> **REQUEST**
Continue the TensorRT issue thread about the missing max_workspace_size attribute, starting right after its last sentence.

> **DOCUMENT TEXT**

........

NVIDIA / TensorRT

NVIDIA® TensorRT™ is an SDK for high-performance deep learning inference on NVIDIA GPUs. This repository contains the open source components of TensorRT.
https://developer.nvidia.com/tensorrt
Apache License 2.0
10.78k stars 2.13k forks source link

'tensorrt_bindings.tensorrt.IBuilderConfig' object has no attribute 'max_workspace_size' #3816

Open StephenMaturrin opened 6 months ago

StephenMaturrin commented 6 months ago

Description

In various sections of the guide, particularly within the code examples and certain textual explanations, it is stated that one should specify the maximum workspace size using the config.max_workspace_size parameter during engine creation. However, in another part of the guide, it suggests utilizing config.set_memory_pool_limit(trt.MemoryPoolType.WORKSPACE, 1 << 20) for the same purpose.

This inconsistency has led to confusion in understanding the recommended approach for setting the maximum workspace size. It would be greatly appreciated if you could provide clarification on which method is the correct and recommended way to configure the workspace memory size during engine creation..

........

> **DATA LINES**
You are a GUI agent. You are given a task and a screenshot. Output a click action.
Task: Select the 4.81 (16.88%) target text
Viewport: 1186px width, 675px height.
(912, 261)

........

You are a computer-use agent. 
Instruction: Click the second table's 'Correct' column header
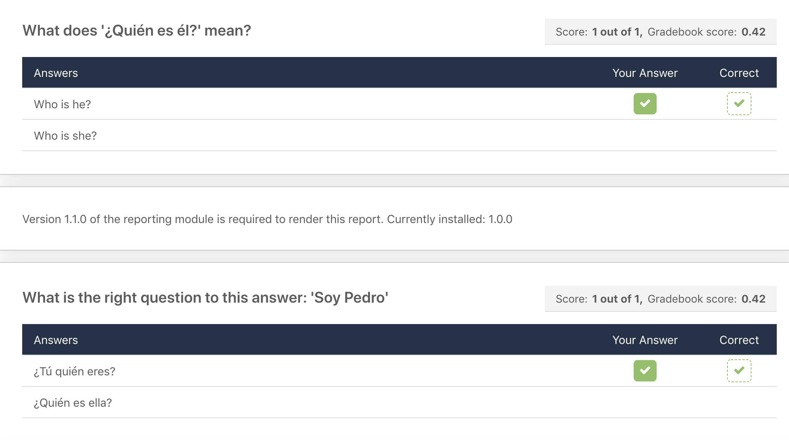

........

> **ANSWER FOR THE TASK**
Environment

TensorRT Version: 10.0.06b

NVIDIA GPU: RTX3070

NVIDIA Driver Version: 12.1

CUDA Version: 12

CUDNN Version: 8.9.2

StephenMaturrin commented 6 months ago

The same inconsistency can be found with builder.build_serialized_network vs self.builder.build_cuda_engine [deprecated]

lix19937 commented 6 months ago

from v8.4 the set_max_workspace_size begin deprecated.

Deprecated And Removed Features

The following features are deprecated in TensorRT 8.4.0 EA:

  • The following C++ API functions and classes were deprecated:
    • IFullyConnectedLayer
    • getMaxWorkspaceSize
    • setMaxWorkspaceSize
  • The following Python API functions and classes were deprecated:
    • IFullyConnectedLayer
    • get_max_workspace_size
    • set_max_workspace_size
Ashutosh1995 commented 6 months ago

How to resolve this issue then ?

lix19937 commented 6 months ago

@Ashutosh1995

config = builder.create_builder_config()
config.set_memory_pool_limit(trt.MemoryPoolType.WORKSPACE, 1 << 20) # 1 MiB

serialized_engine = builder.build_serialized_network(network, config)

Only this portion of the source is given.